» **What is needed**
Your response should be an exact reproduction of the data below, beginning at the line containing "Given: Select the 109m2 area label" and ending with the final line.
--- Material for this task ---
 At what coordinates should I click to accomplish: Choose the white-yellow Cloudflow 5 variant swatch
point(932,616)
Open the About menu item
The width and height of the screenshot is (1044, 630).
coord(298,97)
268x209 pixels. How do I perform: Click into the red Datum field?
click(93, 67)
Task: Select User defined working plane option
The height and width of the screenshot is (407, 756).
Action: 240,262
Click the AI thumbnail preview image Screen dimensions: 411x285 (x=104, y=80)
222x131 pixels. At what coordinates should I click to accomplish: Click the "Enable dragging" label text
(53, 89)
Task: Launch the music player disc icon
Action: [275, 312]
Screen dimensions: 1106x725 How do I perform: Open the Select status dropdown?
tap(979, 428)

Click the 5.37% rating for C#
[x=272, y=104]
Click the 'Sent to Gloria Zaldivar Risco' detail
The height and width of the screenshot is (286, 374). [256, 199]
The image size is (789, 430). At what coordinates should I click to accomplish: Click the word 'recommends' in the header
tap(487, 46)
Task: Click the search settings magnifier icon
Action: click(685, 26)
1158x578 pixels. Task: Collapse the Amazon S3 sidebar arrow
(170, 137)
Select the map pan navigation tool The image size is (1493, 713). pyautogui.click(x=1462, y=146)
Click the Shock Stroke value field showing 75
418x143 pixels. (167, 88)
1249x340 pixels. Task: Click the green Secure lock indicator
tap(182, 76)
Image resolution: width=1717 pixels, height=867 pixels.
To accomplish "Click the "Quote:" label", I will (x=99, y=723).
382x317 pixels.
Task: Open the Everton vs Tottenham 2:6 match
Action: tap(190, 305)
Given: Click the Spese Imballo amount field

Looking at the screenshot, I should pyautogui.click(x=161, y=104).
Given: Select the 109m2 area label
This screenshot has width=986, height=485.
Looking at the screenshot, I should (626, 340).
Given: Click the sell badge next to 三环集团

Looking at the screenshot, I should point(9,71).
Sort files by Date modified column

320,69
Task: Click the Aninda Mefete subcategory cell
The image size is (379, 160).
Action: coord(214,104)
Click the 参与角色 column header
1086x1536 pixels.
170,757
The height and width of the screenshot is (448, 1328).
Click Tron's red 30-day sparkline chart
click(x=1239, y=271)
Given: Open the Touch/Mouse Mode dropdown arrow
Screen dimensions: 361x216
---
» **Finished task**
Given: Select the 109m2 area label
This screenshot has width=986, height=485.
Looking at the screenshot, I should (626, 340).
Given: Click the sell badge next to 三环集团

Looking at the screenshot, I should point(9,71).
Sort files by Date modified column

320,69
Task: Click the Aninda Mefete subcategory cell
The image size is (379, 160).
Action: coord(214,104)
Click the 参与角色 column header
1086x1536 pixels.
170,757
The height and width of the screenshot is (448, 1328).
Click Tron's red 30-day sparkline chart
click(x=1239, y=271)
Given: Open the Touch/Mouse Mode dropdown arrow
Screen dimensions: 361x216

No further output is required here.